Alshayeb introduced the speaker who is a lawyer specialized in legal counseling in Jeddah, and holds a doctorate degree in Laws of Electronic Commerce in Islamic Jurisprudence from Umm AlQura University, Saudi Arabia. He has many works such as “The Role of Colonialism in Enforcing Positive Laws in Islamic Sates”, “The Miraculous Legislation in Islam”, “The Basis of Excellence” and “Islam; a Doctrine Without Complexity”, besides many studies like ” Nullifying the Ablution by Touching the Genitals” and “Paying the Share of Zakat”.
AlZahrani defined moderation discourse as “compromising between two contradictions”; then, he explained compromising that can be determined through the description of others to the individual as moderate; not through the individual seeing him/herself as so. He stressed that there is not any extremist who admits his/her extremism.

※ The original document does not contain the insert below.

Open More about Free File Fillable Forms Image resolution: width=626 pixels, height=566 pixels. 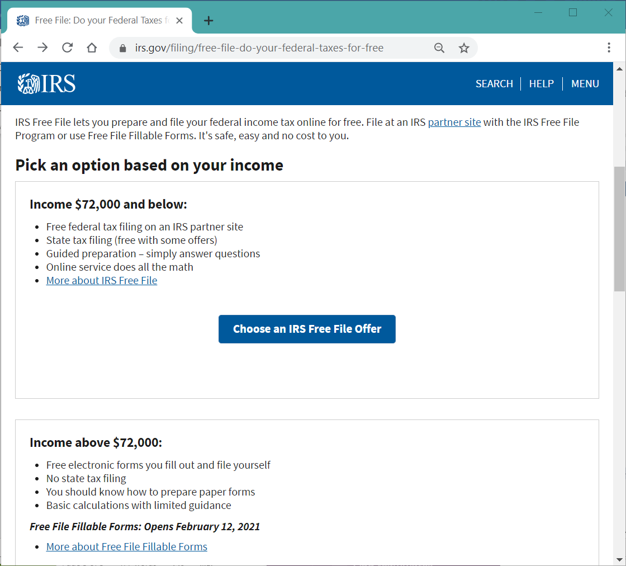point(126,547)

The lecturer talked about the lack of alternatives to moderation indicating that extremism is a rejected alternative referring to the Qur’anic that call for moderation “say the truth even if a near relative is concerned” Surat AlAn’am, verse 152. He, also, indicated that world is in a press need for moderation discourse in order to have justice and get rid of oppression.

The lecturer discussed the approach of achieving moderation through “good companionship”, and emphasized the importance of promoting this culture through neutral reading and cognition which may protect the individual from radical visions. He confirmed the significance of traveling in increasing knowledge through recognizing different civilizations and cultures.

Dr. Tawfiq AlSaif pointed to the seriousness of the idea mentioned by Dr. AlZahrani within his personal experiences in reaching moderation concept as a conduct. He, also, referred to its oddness because it calls for liberalism which does not consider the opinion of the group as an absolute standard. AlSaif asserted that recognition of diversity is one of the significant principles of liberalism, and believes that it is the right approach for establishing a peaceful social system.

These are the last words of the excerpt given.